**Records for the exercise**
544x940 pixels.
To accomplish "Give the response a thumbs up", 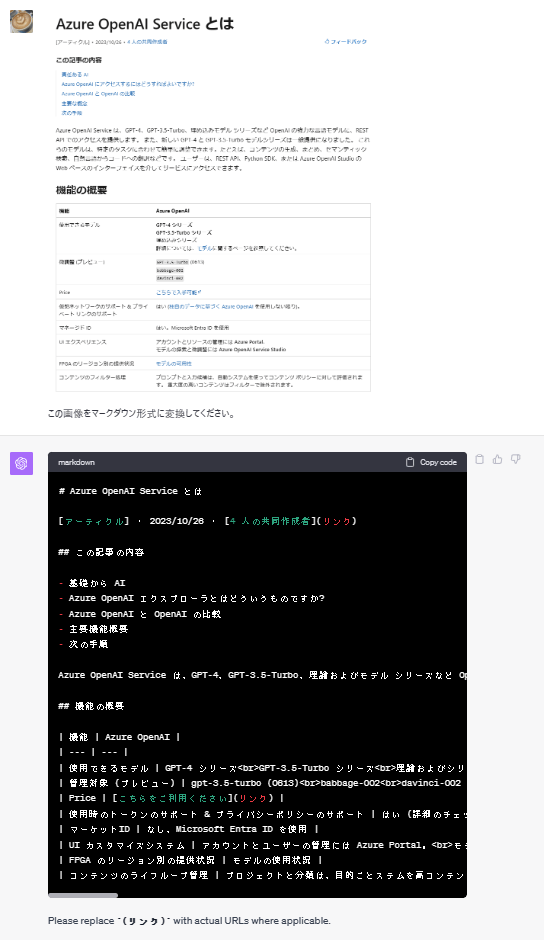I will (497, 459).
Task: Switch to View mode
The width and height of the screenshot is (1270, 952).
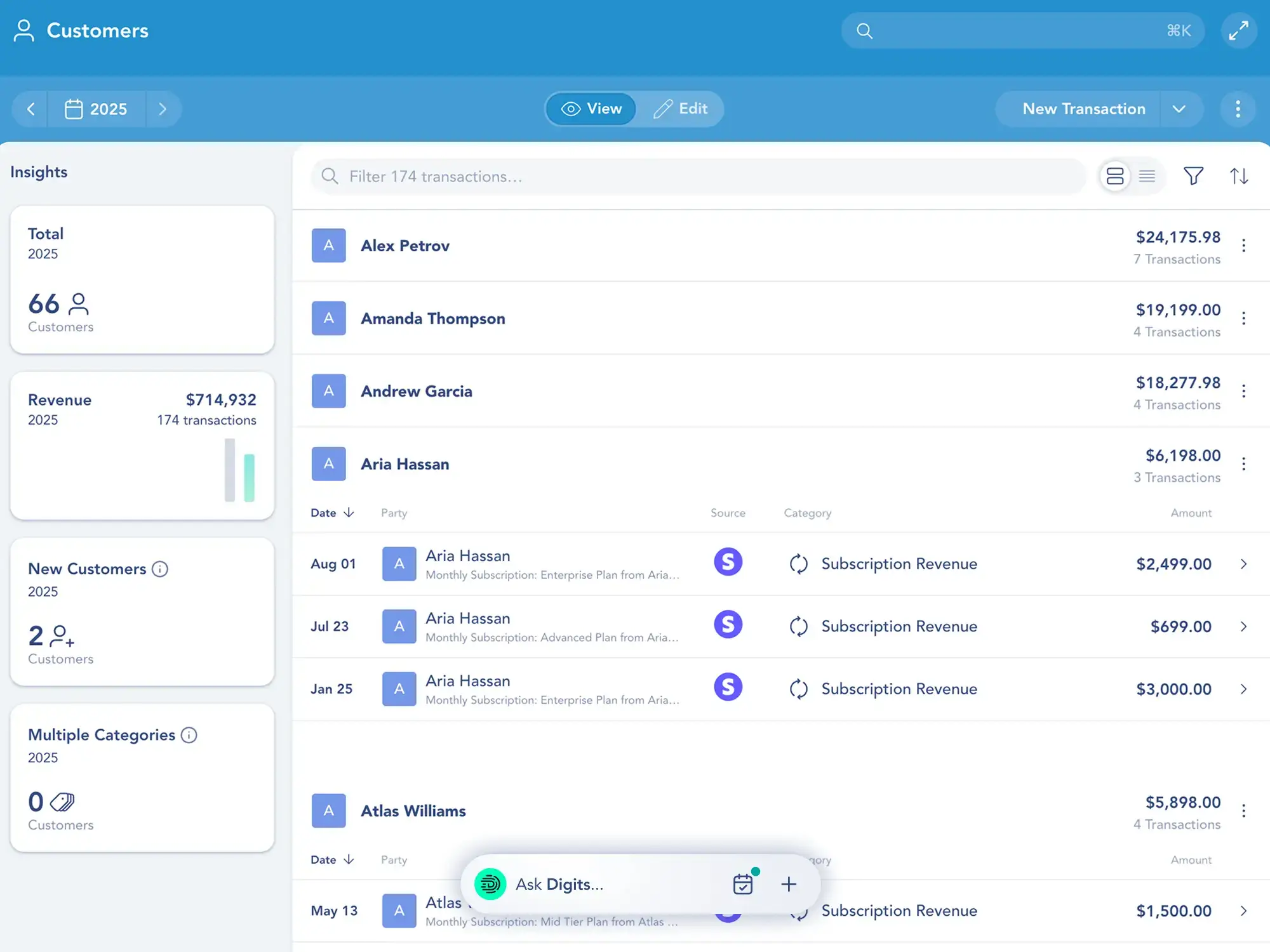Action: 591,109
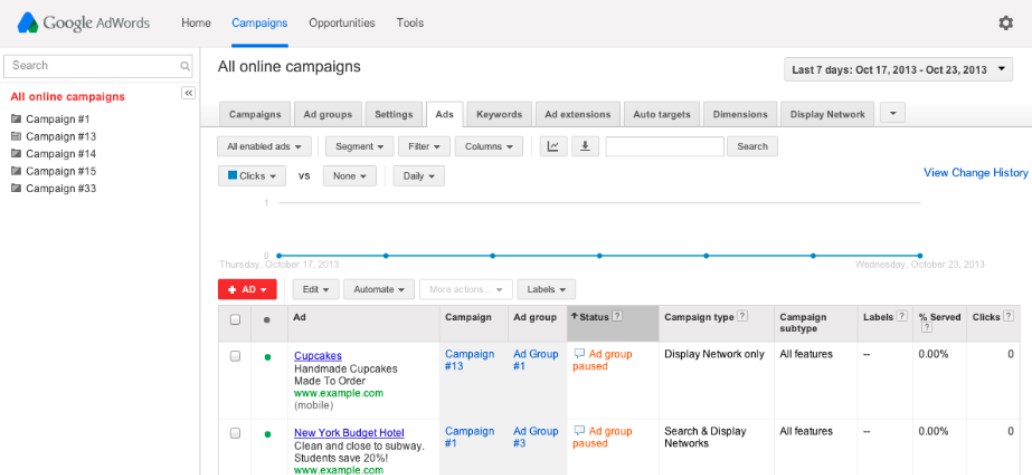This screenshot has width=1032, height=475.
Task: Tick the New York Budget Hotel checkbox
Action: [x=235, y=433]
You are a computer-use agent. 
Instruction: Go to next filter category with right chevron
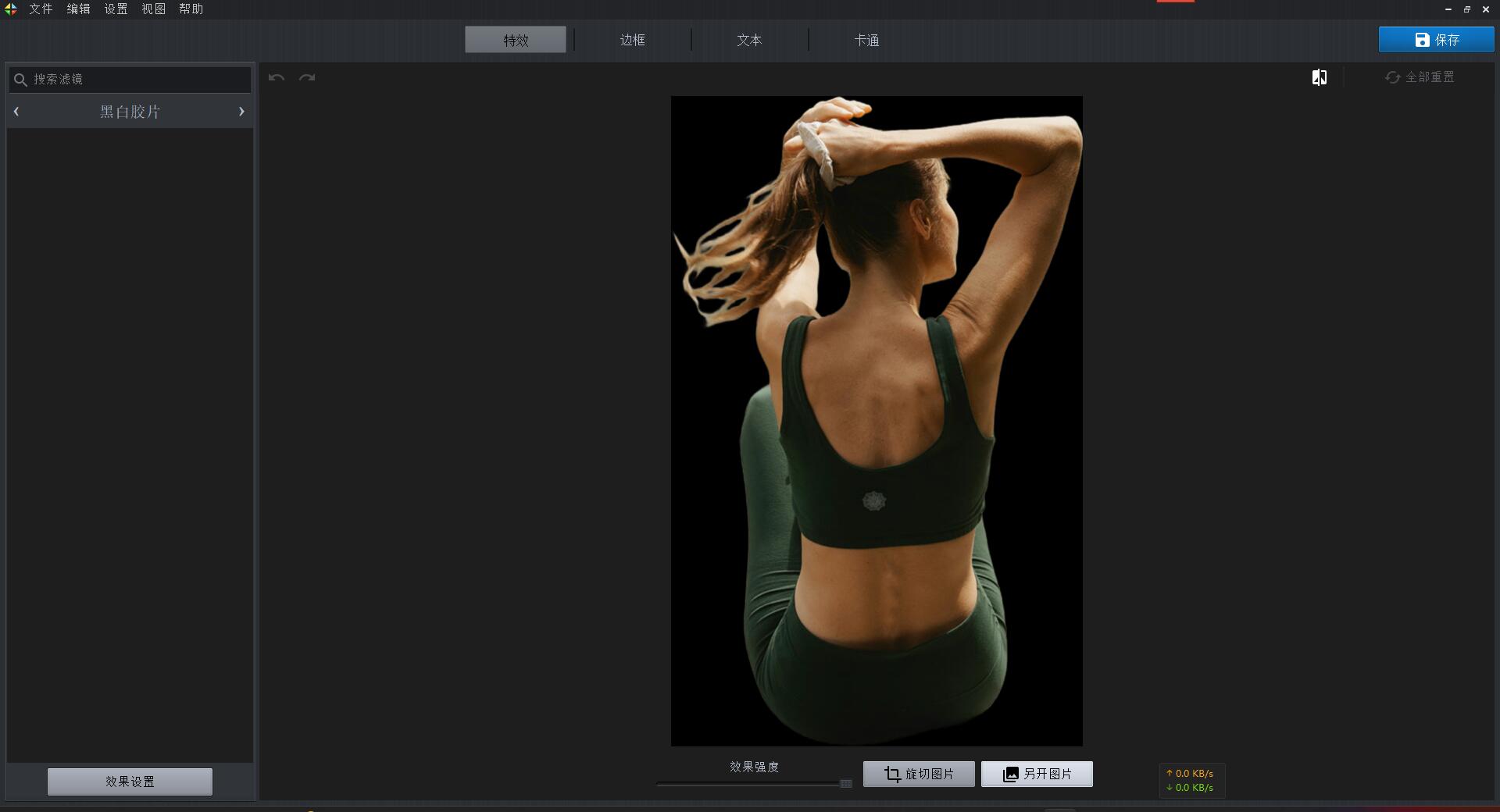click(241, 112)
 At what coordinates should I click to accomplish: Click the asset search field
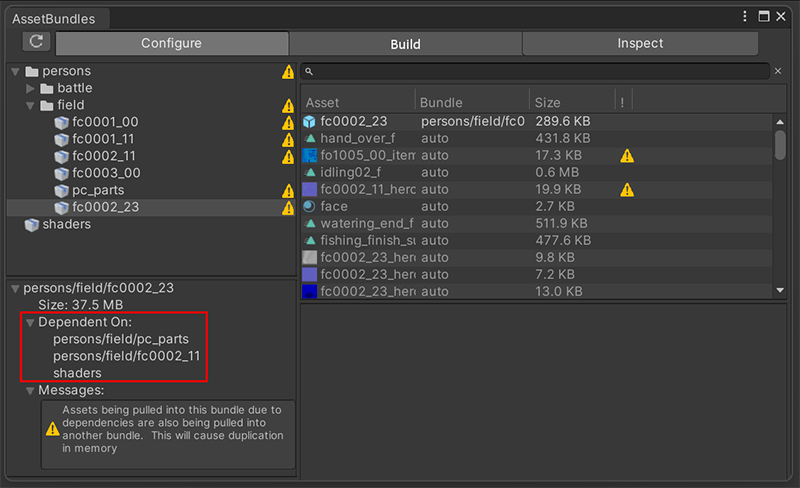coord(540,71)
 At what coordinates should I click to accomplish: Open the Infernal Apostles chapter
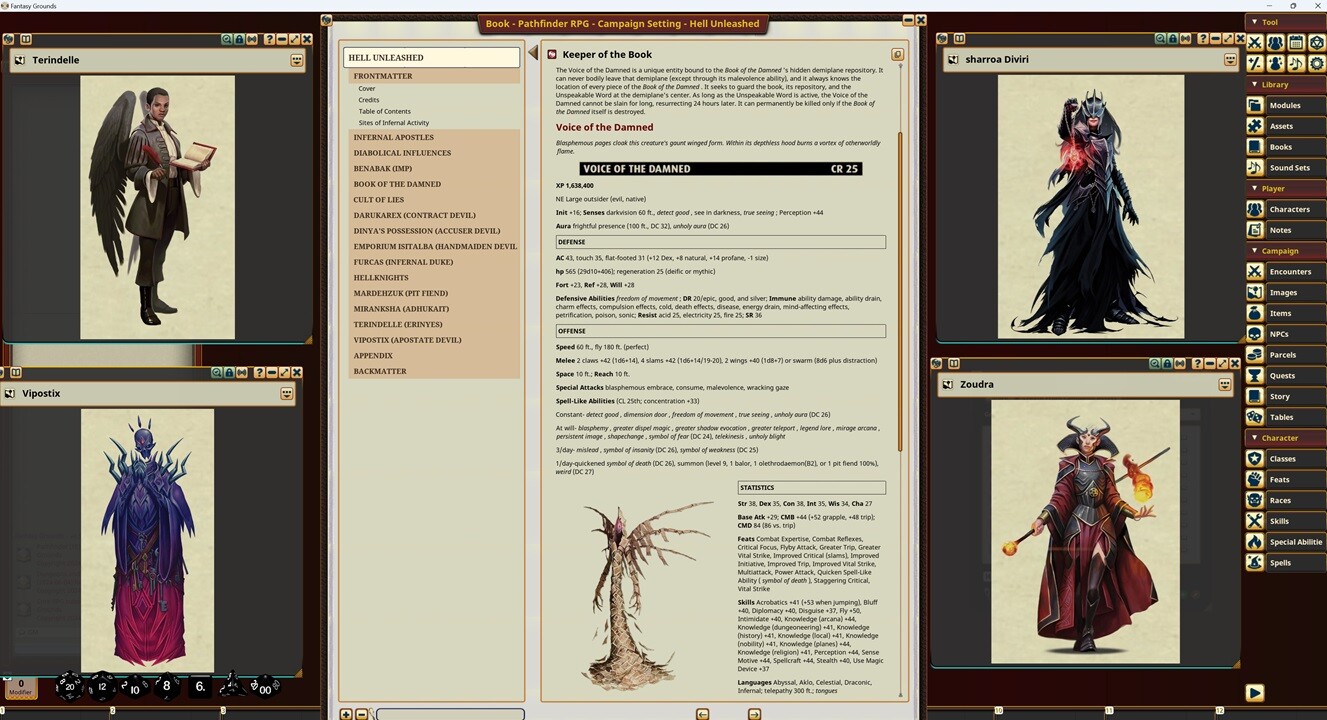(x=393, y=137)
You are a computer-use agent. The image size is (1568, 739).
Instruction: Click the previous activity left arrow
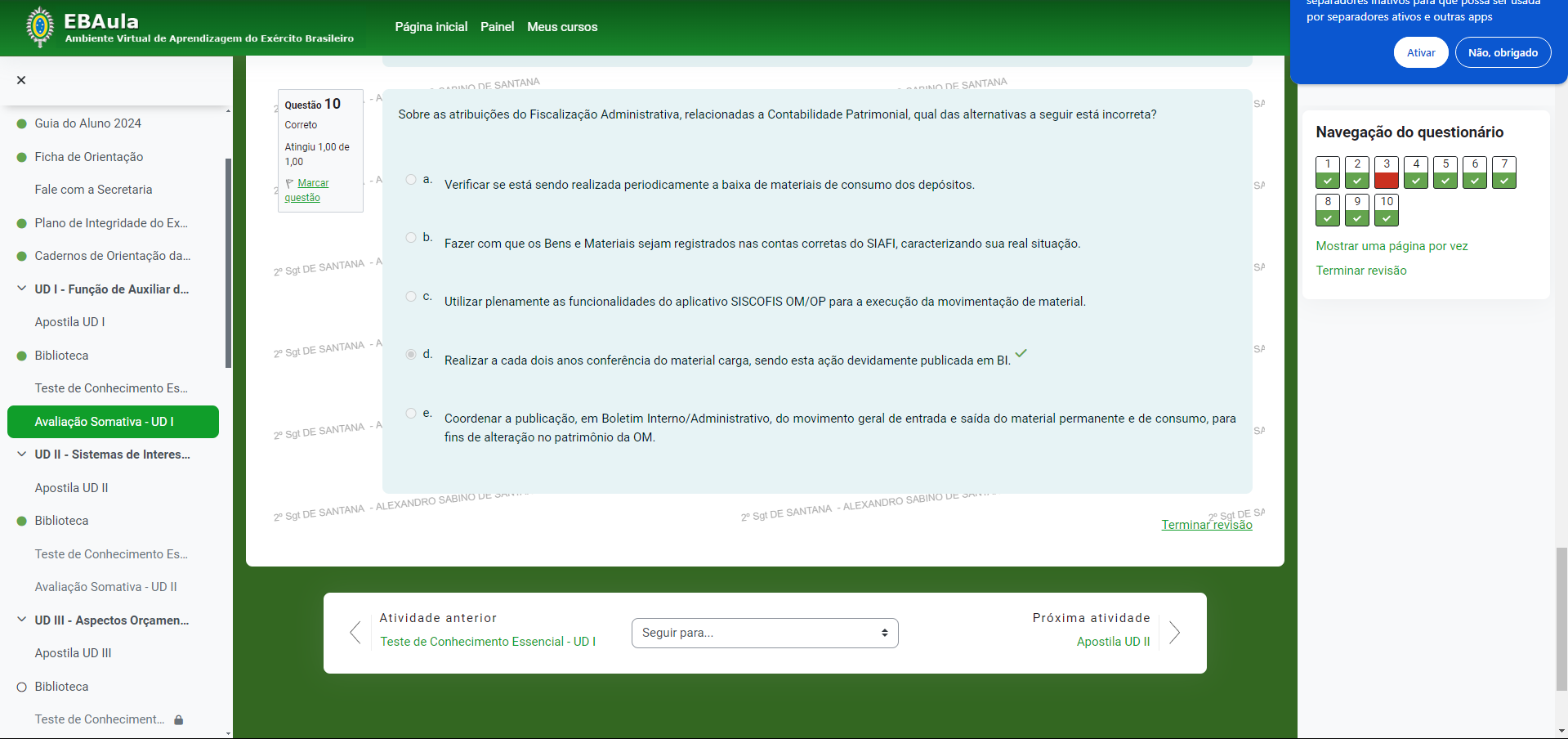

**Problem details**
Please rewrite the lines from the one with "Task: Switch to View mode" up to and including the last line, replacing "computer-use agent" with "screen assistant" and leaving everything else as it is. Omit the pictures from your answer.

**The answer**
Task: Switch to View mode
The width and height of the screenshot is (1270, 952).
Action: 591,109
This screenshot has width=1032, height=475.
Task: Tick the New York Budget Hotel checkbox
Action: [x=235, y=433]
You are a screen assistant. 
Instruction: Go to next filter category with right chevron
click(241, 112)
 At what coordinates should I click to accomplish: Click the asset search field
coord(540,71)
 At what coordinates should I click to accomplish: Open the Infernal Apostles chapter
(x=393, y=137)
You are a screen assistant. The image size is (1568, 739).
Instruction: Click the previous activity left arrow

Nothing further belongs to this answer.